O instrumento mais difícil de tocar é a voz. Todos os outros se tocam com as mãos, dedos, pés ou boca. A voz se toca com o corpo. Ouvido, cérebro, garganta, língua, dentes, músculos, pulmões, diafragma, quadris, joelhos e pés interagem para fazer com que todo o corpo se torne um grande instrumento que faz vibrar o ar por meio das cordas vocais e produzir um som que é único, individual. Um som que, literalmente, respira. Vive.

Todos temos voz. Todos nós cantamos - quando falamos, entoamos notas rapidamente. A diferença é que, na canção, congela-se a duração das sílabas para que possamos saborear as palavras embaladas pela melodia, sentindo cada nota e cada verso como uma poesia sonora. Para se conseguir esse efeito, é necessário técnica, estudo e talento.

No jazz, o cantor tem ainda a difícil missão de fazer com que seu instrumento seja capaz de improvisar. Ir além da melodia, dando novas direções para os sons. Ir além da letra, criando versos, tirando ou colocando palavras, reorganizando a mensagem para alcançar sentimentos que se produzem naquele momento único que é a hora do show. Ser capaz de entender tão bem a harmonia para que possa abandoná-la, sem medo de andar na corda bamba que separa o improviso da embromação, desafiando a desafinação.

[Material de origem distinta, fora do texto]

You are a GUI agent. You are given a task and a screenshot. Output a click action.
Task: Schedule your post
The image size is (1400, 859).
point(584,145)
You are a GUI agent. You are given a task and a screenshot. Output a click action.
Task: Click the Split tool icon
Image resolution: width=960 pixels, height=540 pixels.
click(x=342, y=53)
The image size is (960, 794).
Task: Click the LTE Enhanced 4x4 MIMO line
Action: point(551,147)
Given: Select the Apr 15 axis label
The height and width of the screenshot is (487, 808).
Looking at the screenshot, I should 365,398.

Ella Fitzgerald elevou ao mais alto nível a arte de improvisar com a voz no jazz. Poucas a alcançaram. Talvez apenas Sarah Vaughn ou Billie Holliday estejam no mesmo patamar, por terem o poder de emanar sentimentos ímpares com seus timbres e interpretações únicos. Todas acrescentaram glamour, virtuosismo, dramaticidade ou tudo isso junto às suas melodias preferidas. E todas são herdeiras do estilo divertido e suingante das intervenções de Louis Armstrong em suas gravações, pois ele literalmente inventou o estilo scat de improvisar, com aqueles bah-bah-dah-boo-dap-doo (a lenda diz que ele teria derrubado a letra no chão do estúdio e teria começado a fazer esses sons para encher linguiça...).

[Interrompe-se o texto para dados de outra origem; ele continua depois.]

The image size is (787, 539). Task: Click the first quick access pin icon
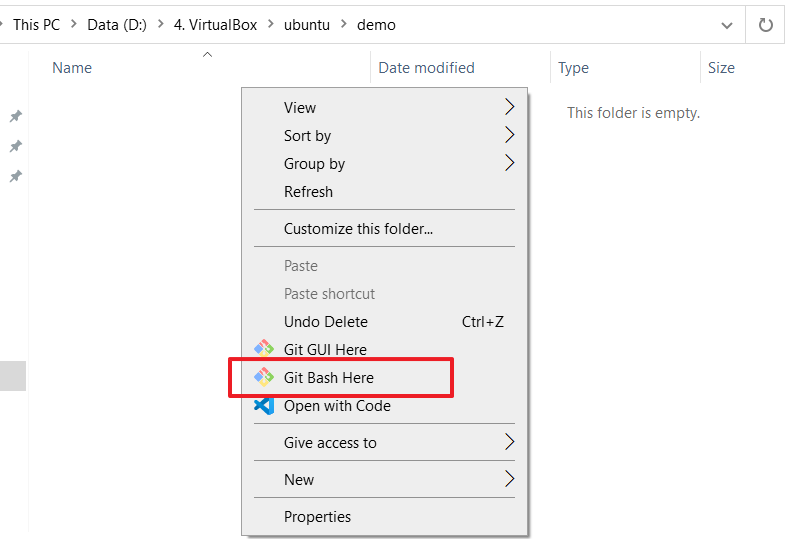point(15,116)
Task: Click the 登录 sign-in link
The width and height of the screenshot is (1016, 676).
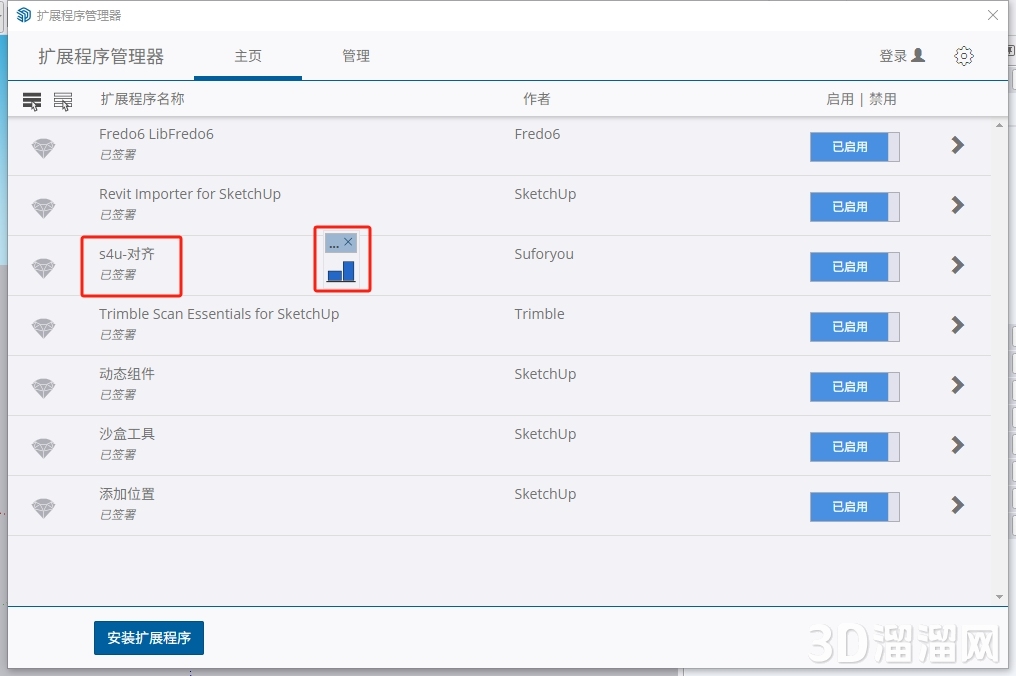Action: click(x=901, y=56)
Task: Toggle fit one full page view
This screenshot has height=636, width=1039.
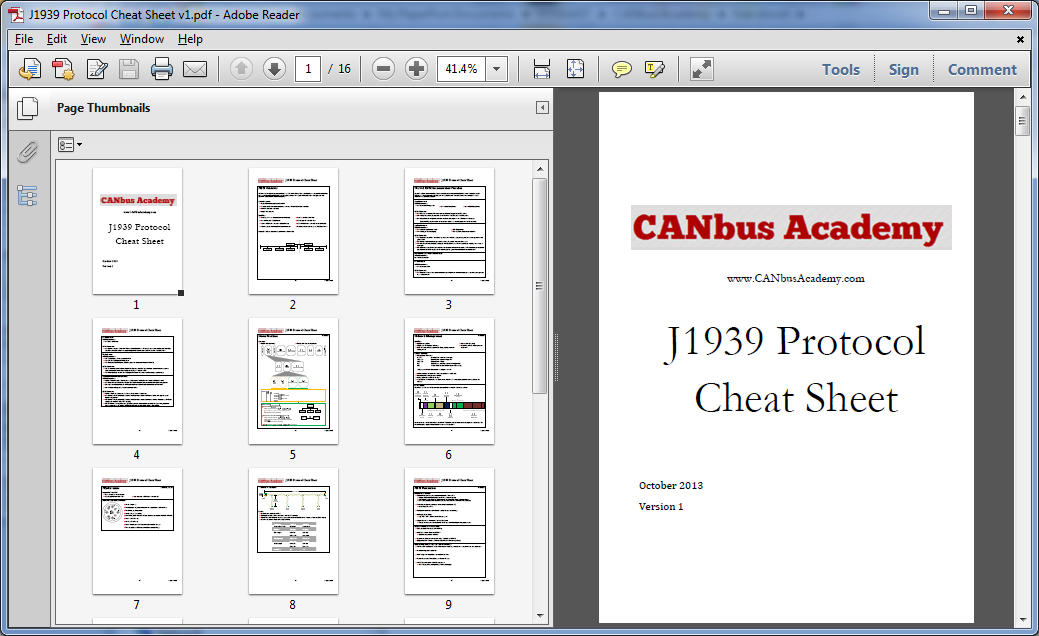Action: 576,69
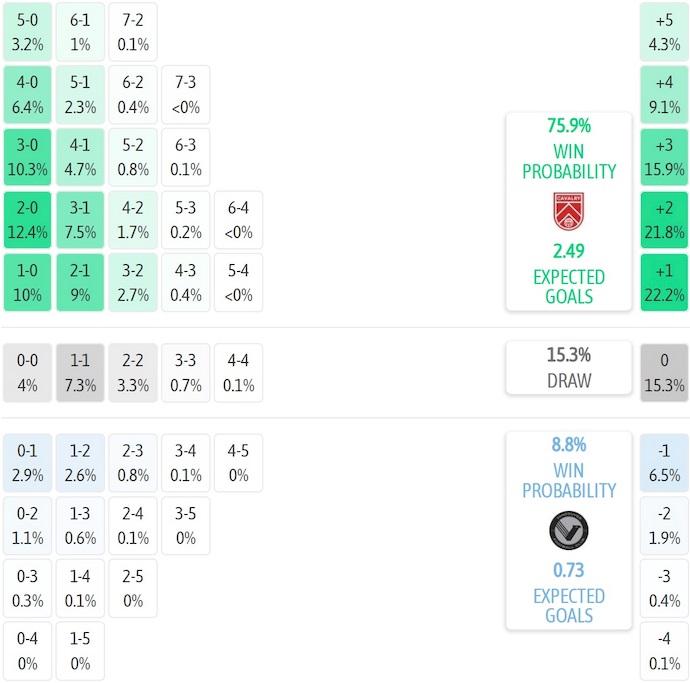Click the Cavalry FC red crest logo

tap(568, 212)

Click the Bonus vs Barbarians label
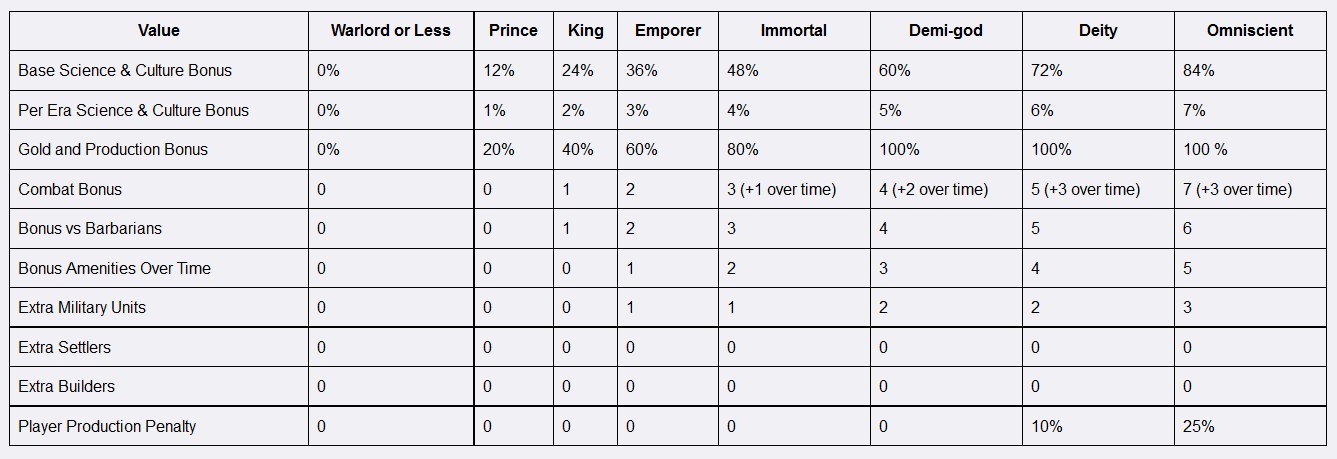90,229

A verdade é que Louis criou um ethos para o canto no jazz. Intervir na letra, na melodia, na duração, não era mais um tabu, e sim, a regra. Há cantores que nas últimas décadas levaram essas regras às últimas conseqüências, como Al Jarreau, Bobby McFerrin, Rachelle Ferrell, Carmem McRae, Shirley Horn, Kevin Mahogany, Madeleine Peiroux, Dee Dee Bridgewater, Diane Reeves, Kurt Elling, Tony Bennett, Frank Sinatra (apesar de pouco improvisador, tinha o dom de tornar elegante qualquer frase musical), Chet Baker (com sua voz pequena e perdidamente doce) e muitos outros. Corajosos inovadores, que levam a sério o papel do intérprete e ousam.

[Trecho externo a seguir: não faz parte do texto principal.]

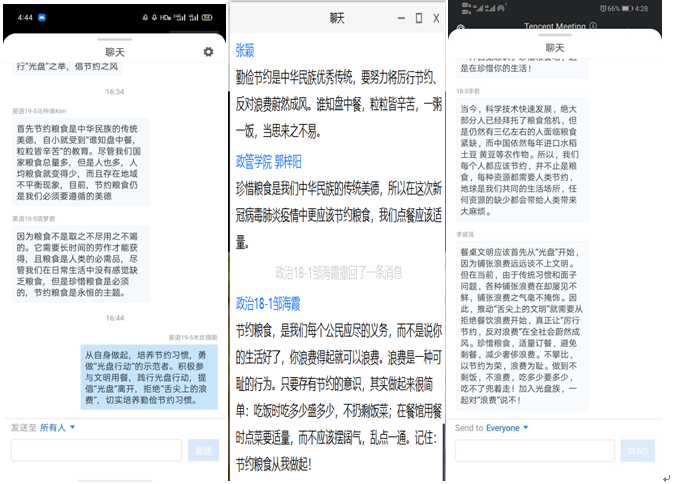Open chat settings via the gear icon
The image size is (680, 484).
coord(208,52)
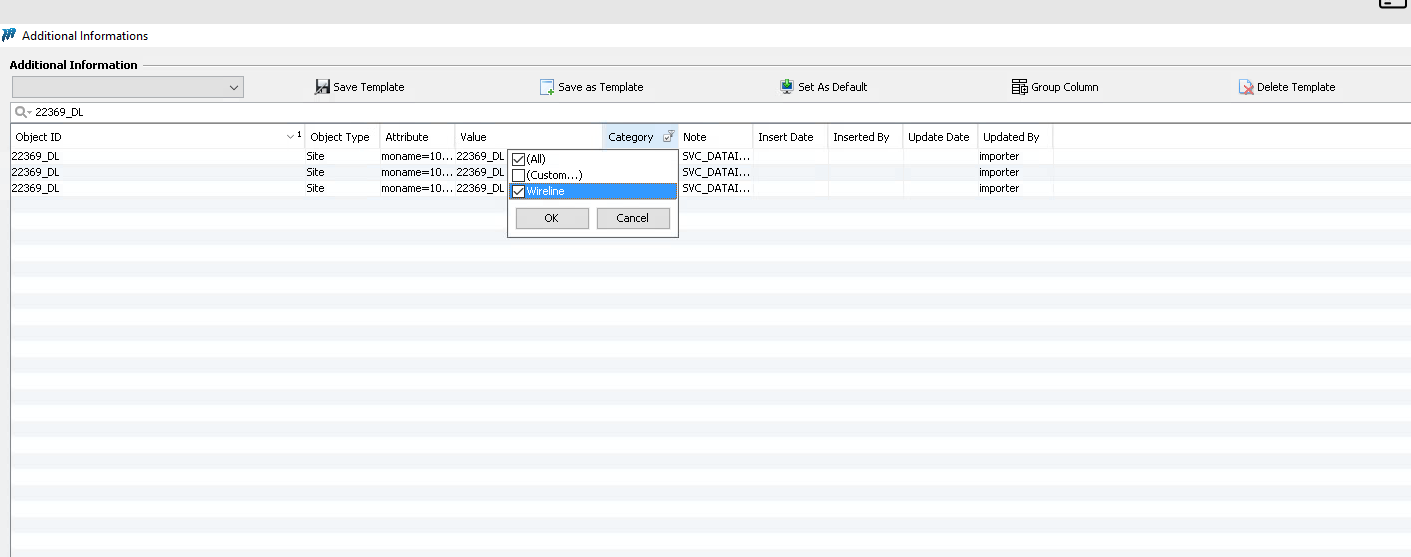This screenshot has width=1411, height=557.
Task: Click the Object ID sort arrow
Action: 290,137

Gosto dos cantores que inovam, inventam. É cada vez mais raro hoje em dia acompanhar um cantor que tenha pelo menos coragem de deslocar as frases, criando novas divisões, como fazia João Gilberto. Me sinto sortudo por conseguir trabalhar com a cantora Bia Mestrinér, que mostra intimidade com as canções que escolhe pra cantar e, por isso, consegue brincar com melodias e divisões com elegância.



(com Zé Pereira no baixo e Odemir de Carvalho na bateria. Gravado no Restaurante Os Ciprestes, em Ribeirão Preto, onde Bia se apresenta todas as sextas-feiras)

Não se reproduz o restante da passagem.